DIRECTIONS — Reproduce word for word everything from "We wander around" down to "those who entered." in the text about the workhouse in Schull below.
Start of QUOTED PASSAGE
Of all the old ruined or abandoned buildings that dot the countryside of Ireland, one type has the distinction of being the most hated – the workhouse. Many have disappeared: most of the West Cork workhouses have been pulled down or completely rebuilt as community hospitals. A few hints remain – a wall here, a shed there. The workhouse in Schull, although in a ruinous state, has managed to maintain enough of a presence to remind us of its former role in the community. Surrounded by a high stone wall, you can still see parts of the administration building where inmates were admitted, remains of the dormitories and the hospital.
We wander around a lot of ruins here in West Cork, but this one is different. No good feelings emanate from these walls. Instead, an aura of decay and sadness lies thick upon the site. We found ourselves exploring in silence, contemplating the misery that was the inevitable condition of those who entered.
Workhouses were built throughout the nineteenth century in Ireland. The philosophy of charity prevailing at the time dictated that the workhouse must represent the absolute last resort of the desperate – those who could no longer feed, clothe or house their families or themselves. Once admitted, families were separated and might never see each other again. All inmates were assigned hard labour, although some rudimentary schooling was provided for children. There was no comfort, little sanitation, crowded conditions and meagre allowances of food.
End of QUOTED PASSAGE
Start of RECORD EXCERPTS
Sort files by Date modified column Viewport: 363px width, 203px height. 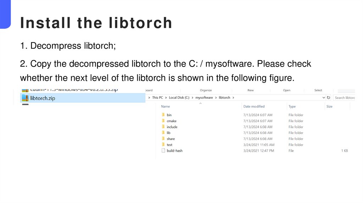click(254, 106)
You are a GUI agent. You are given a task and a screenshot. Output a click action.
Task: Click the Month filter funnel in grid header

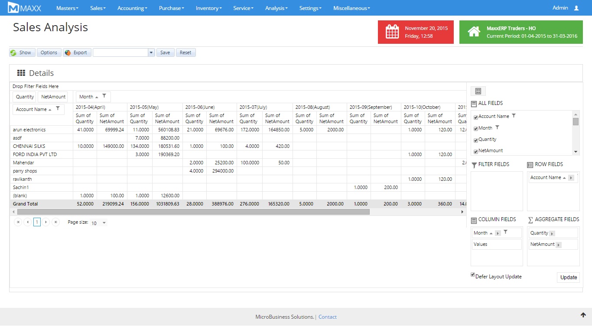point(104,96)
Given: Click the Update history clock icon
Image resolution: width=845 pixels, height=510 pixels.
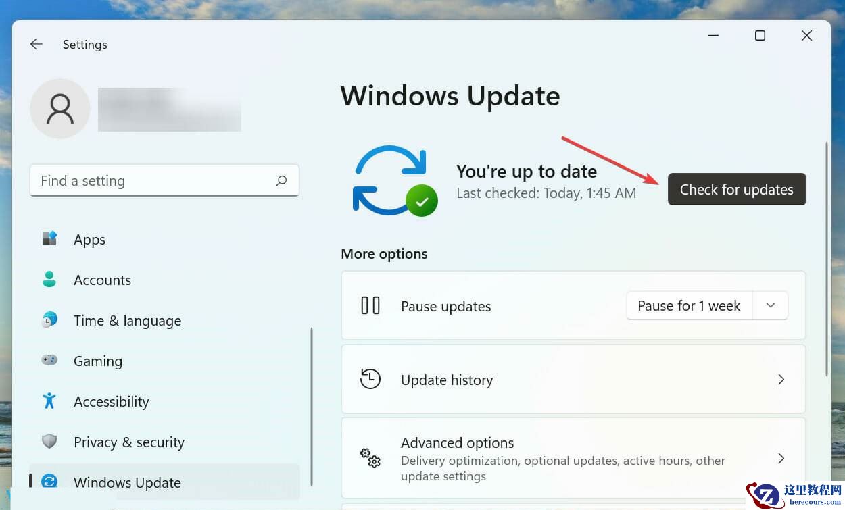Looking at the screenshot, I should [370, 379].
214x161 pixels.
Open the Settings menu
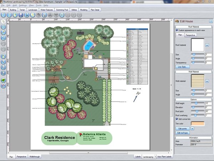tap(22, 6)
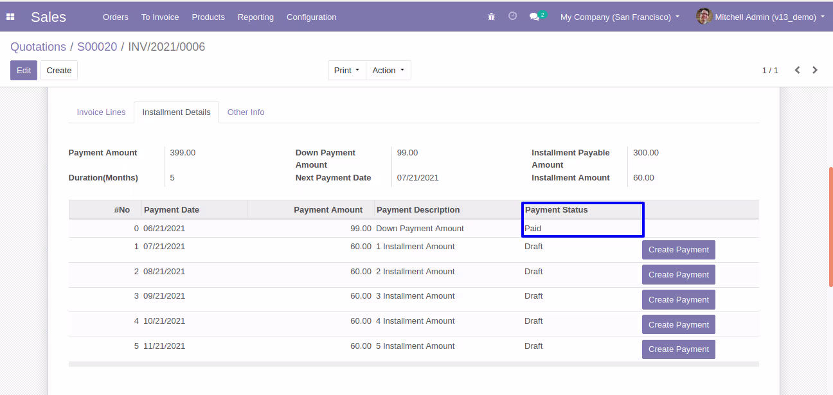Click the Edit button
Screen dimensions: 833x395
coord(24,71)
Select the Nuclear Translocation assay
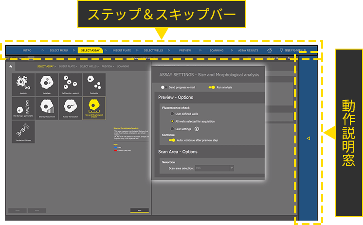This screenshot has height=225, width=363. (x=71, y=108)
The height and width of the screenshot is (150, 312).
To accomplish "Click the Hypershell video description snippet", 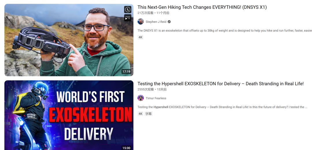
End of RECORD EXCERPTS
OUTPUT BELOW —
We wander around a lot of ruins here in West Cork, but this one is different. No good feelings emanate from these walls. Instead, an aura of decay and sadness lies thick upon the site. We found ourselves exploring in silence, contemplating the misery that was the inevitable condition of those who entered.